The compassionate-use study evaluated IONIS-PKKRx and IONIS-PKK-LRx in patients living with severe bradykinin-mediated angioedema. IONIS-PKKRx and IONIS-PKK-LRx are experimental antisense medicines designed to reduce the production of prekallikrein, or PKK, which plays a key role in the activation of inflammatory mediators associated with acute attacks of HAE. In the study, researchers found that the drugs reduced plasma prekallikrein activity levels and showed evidence of clinical efficacy in reducing the number of breakthrough attacks per month in patients over the course of the treatment, including complete resolution in a patient with Type 1 HAE.
Physicians have long prescribed prophylactic treatment approaches, including C1-INH replacement therapies, and more recently inhibitors of plasma kallikrein, to prevent and reduce the severity of HAE attacks. Ionis says that its experimental antisense medicine, IONIS-PKK-LRx, has the potential to provide significant efficacy with the convenience of once per month low volume subcutaneous injections.

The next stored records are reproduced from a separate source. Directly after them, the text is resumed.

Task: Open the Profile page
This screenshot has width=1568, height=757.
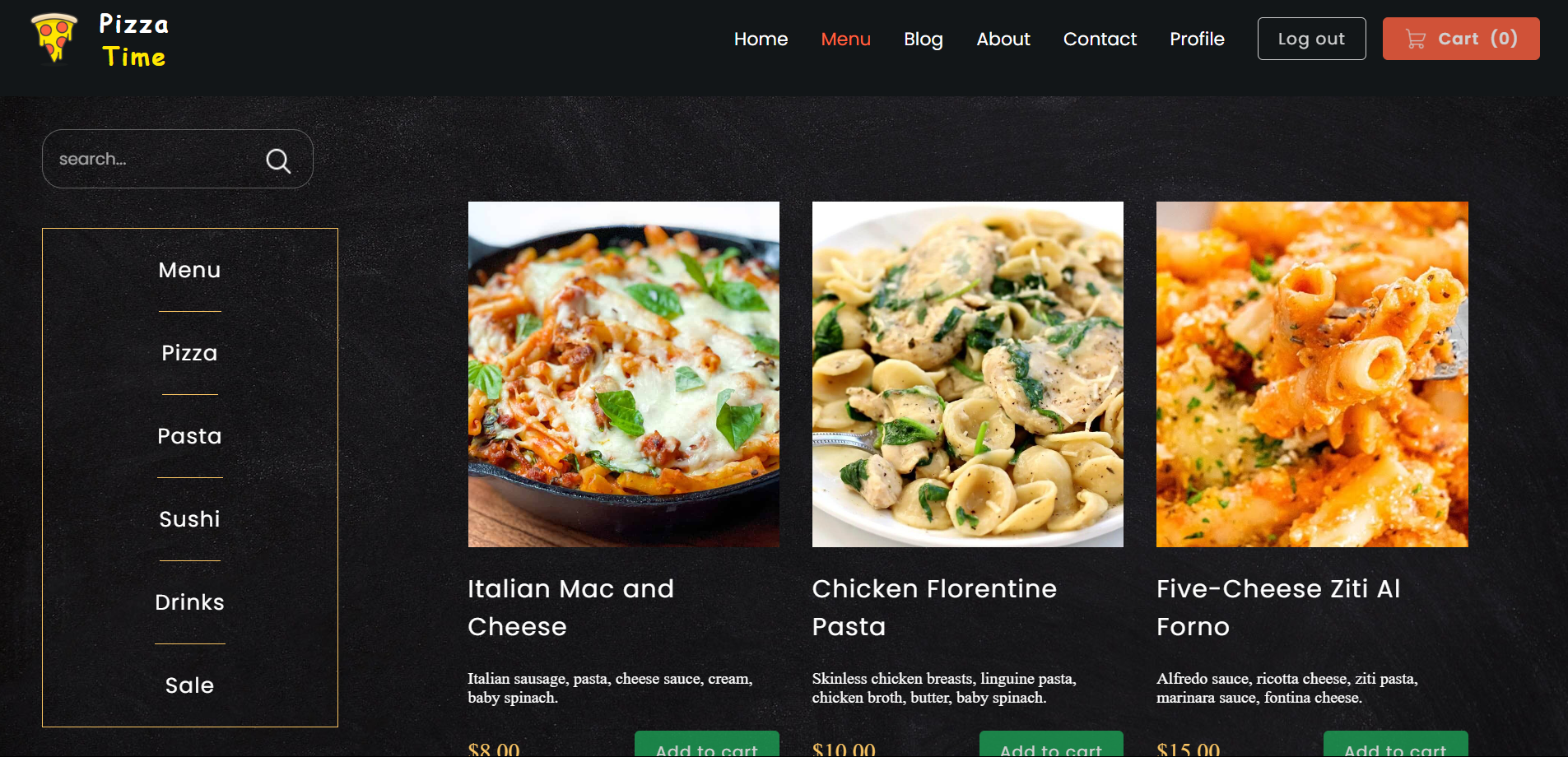Action: click(x=1197, y=39)
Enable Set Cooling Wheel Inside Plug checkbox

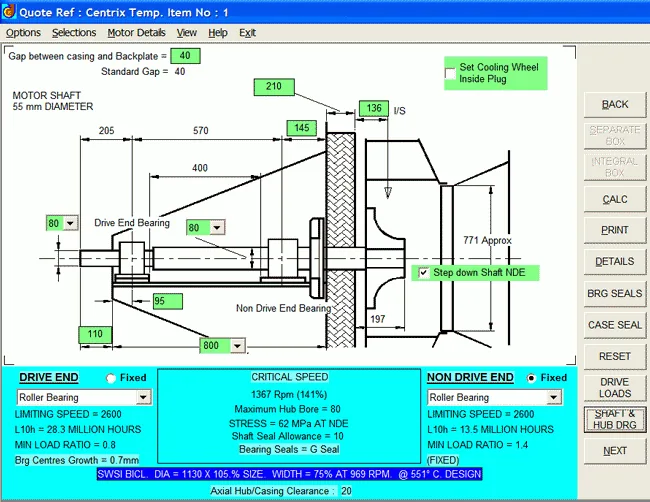tap(450, 73)
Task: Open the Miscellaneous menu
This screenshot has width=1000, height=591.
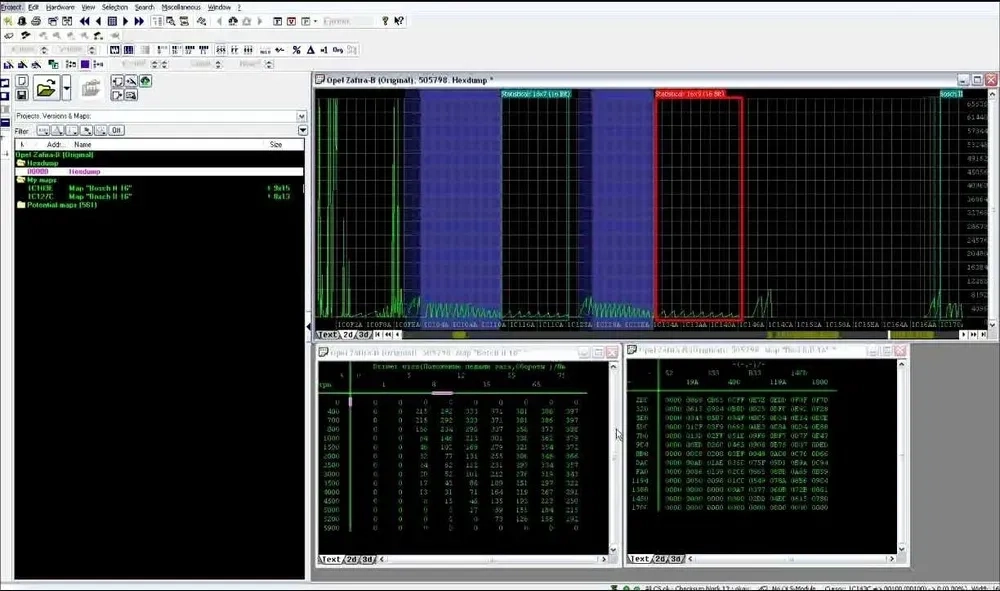Action: (180, 6)

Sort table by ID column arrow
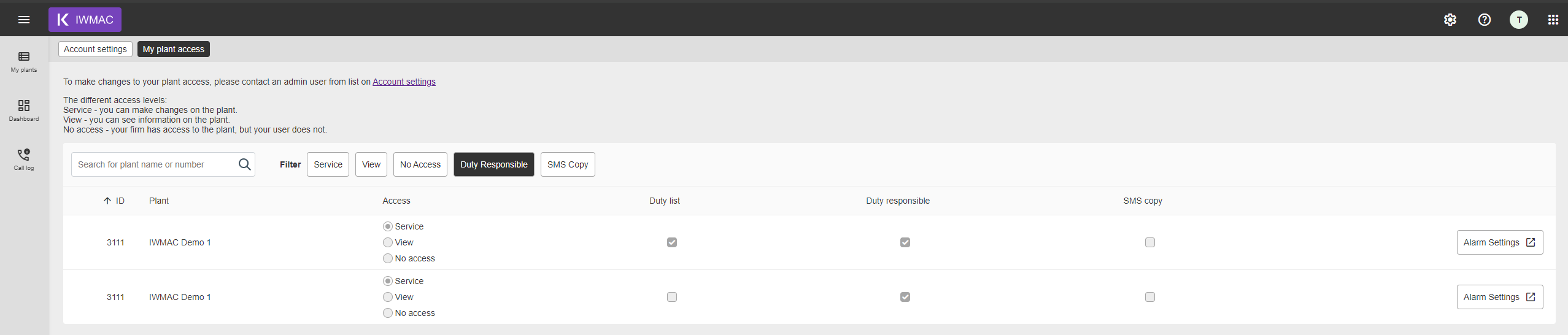click(107, 201)

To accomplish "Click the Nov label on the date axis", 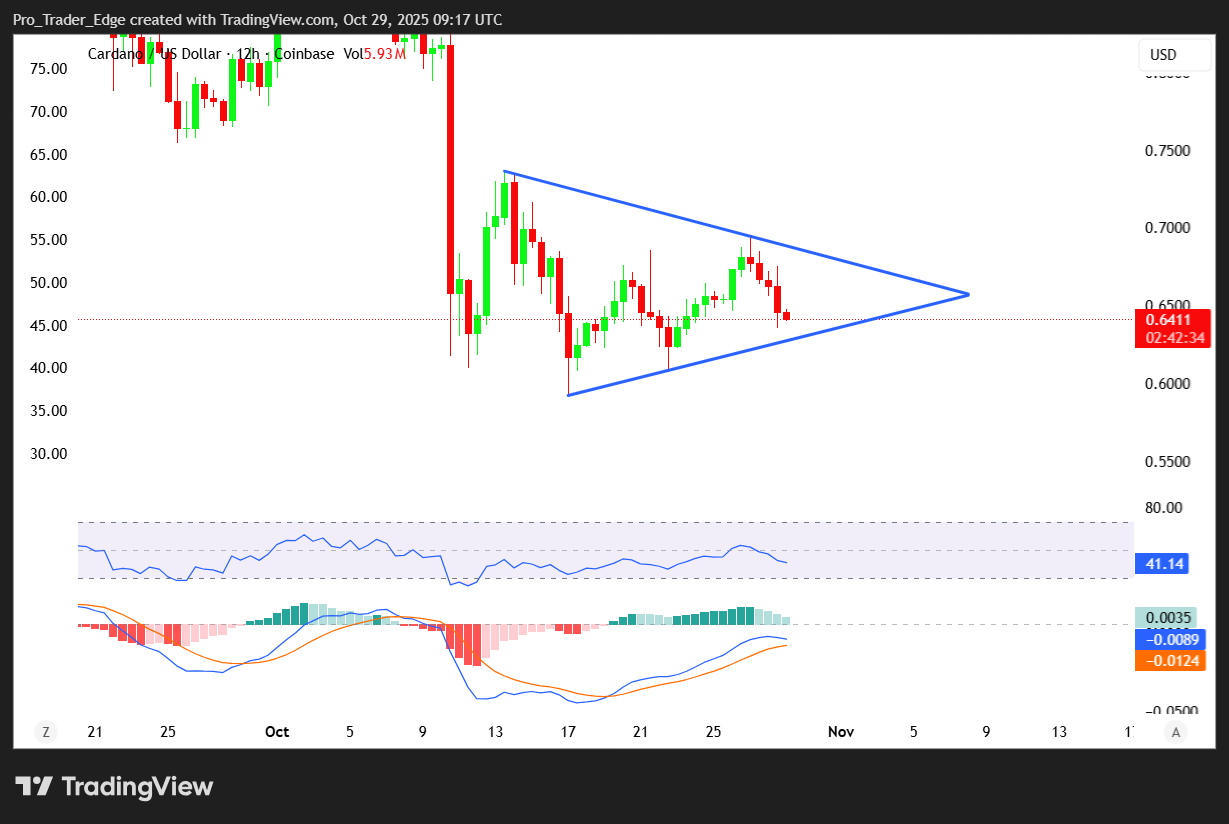I will coord(841,732).
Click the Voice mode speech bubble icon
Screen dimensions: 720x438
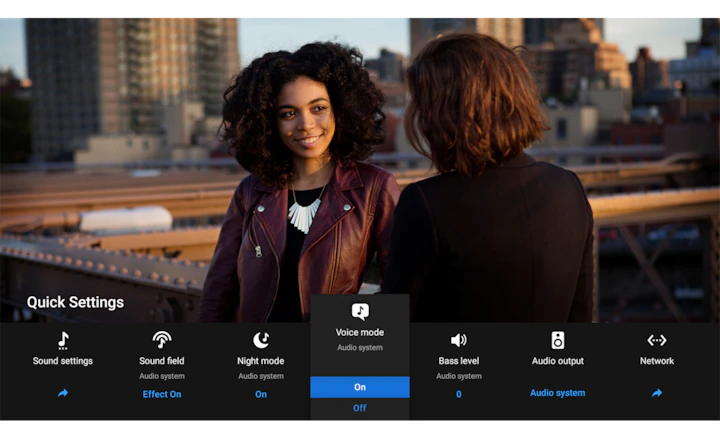pyautogui.click(x=360, y=311)
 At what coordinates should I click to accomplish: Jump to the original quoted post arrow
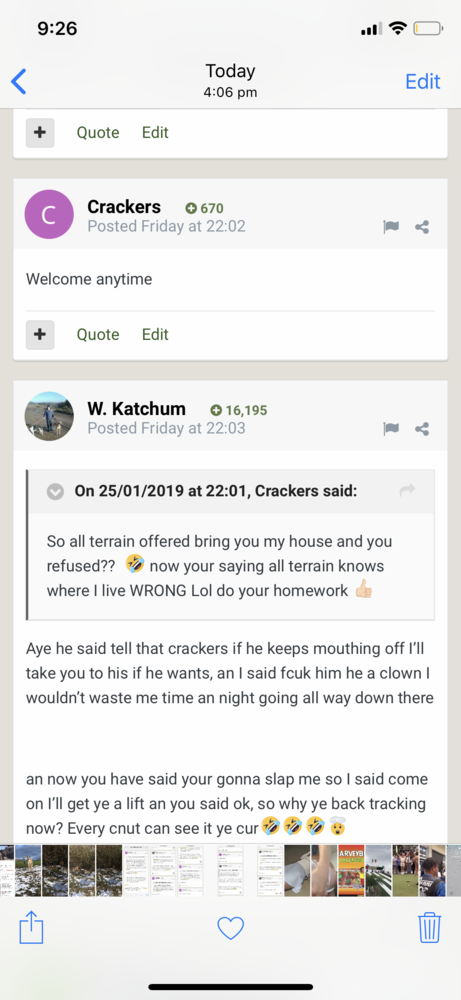[407, 490]
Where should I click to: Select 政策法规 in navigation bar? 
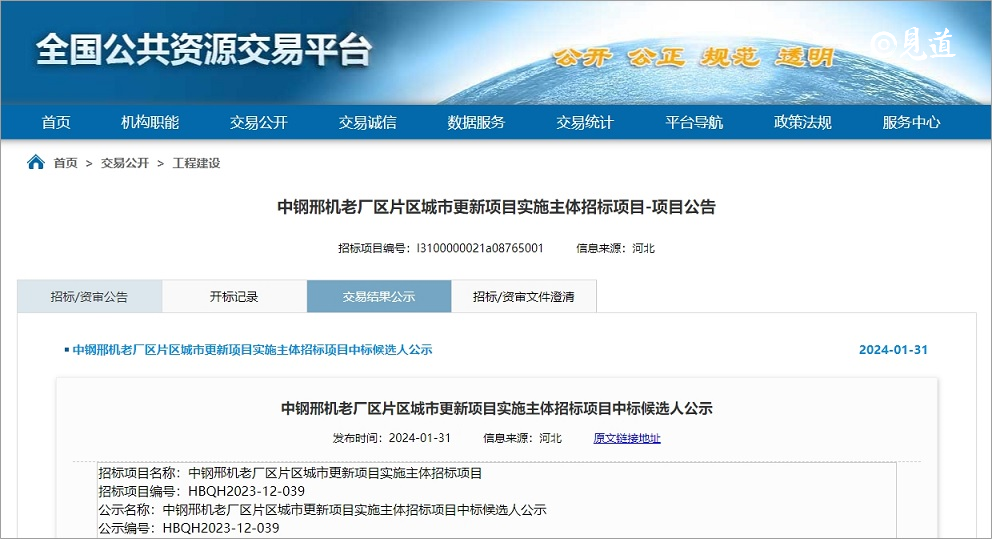pos(802,122)
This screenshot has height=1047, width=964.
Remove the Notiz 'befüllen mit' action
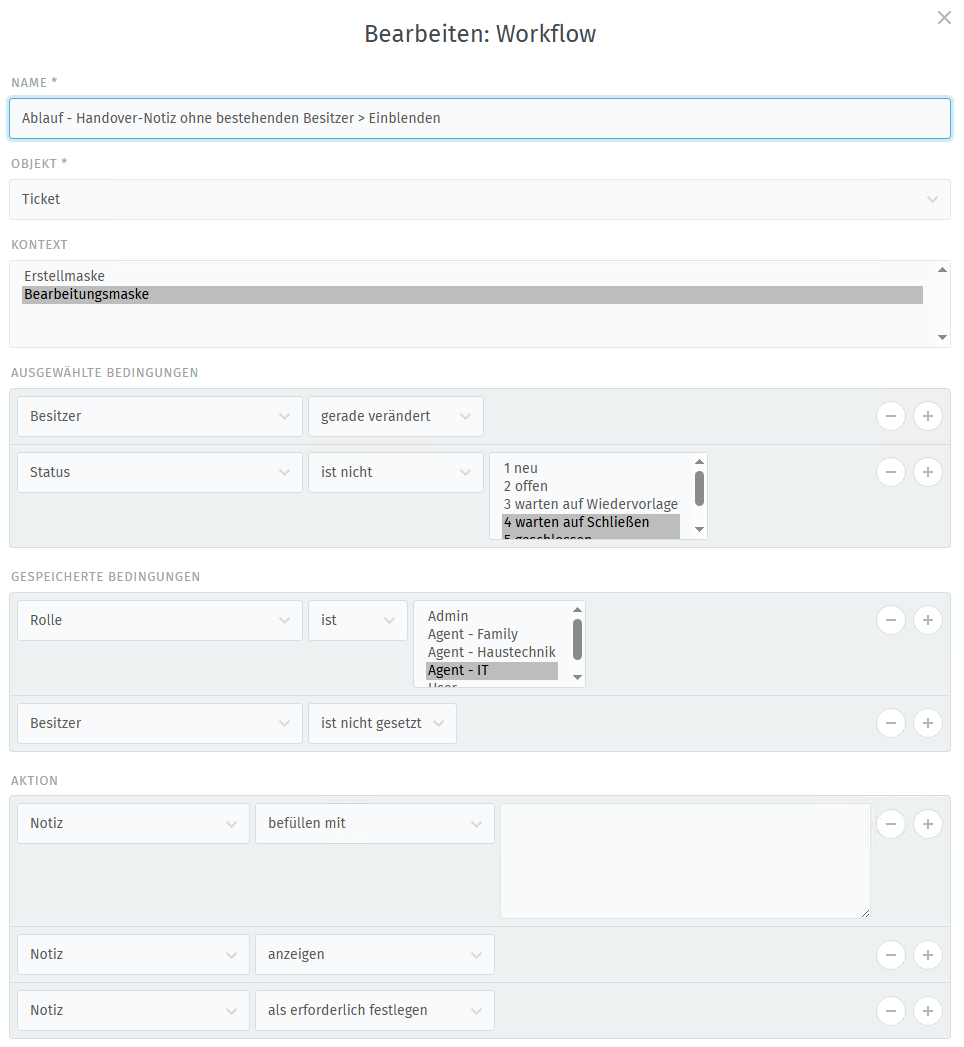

In the study, two patients–Patient 1 with Type 1 HAE and Patient 2 with Type 3 HAE–were first treated with IONIS-PKKRx for a period of 12 to 16 weeks, after which they received IONIS-PKK-LRx at a dose of 80 mg every three to four weeks for seven to eight months at the time of data analysis. During treatment with the ligand-conjugated IONIS-PKK-LRx and the unconjugated parent drug, IONIS-PKKRx, there was a clinically meaningful reduction in HAE attack rates in both patients. Plasma prekallikrein activity levels decreased substantially following treatment.
“The results of this study are encouraging and support continued development of IONIS-PKK-LRx as a potential treatment in patients with severe hereditary angioedema for whom current therapies offer limited therapeutic benefit,” said Richard Geary, executive vice president of development for Ionis and a co-author on the paper published in NEJM.
Photo: Richard Geary, executive vice president of development for Ionis and a co-author on the paper published in NEJM.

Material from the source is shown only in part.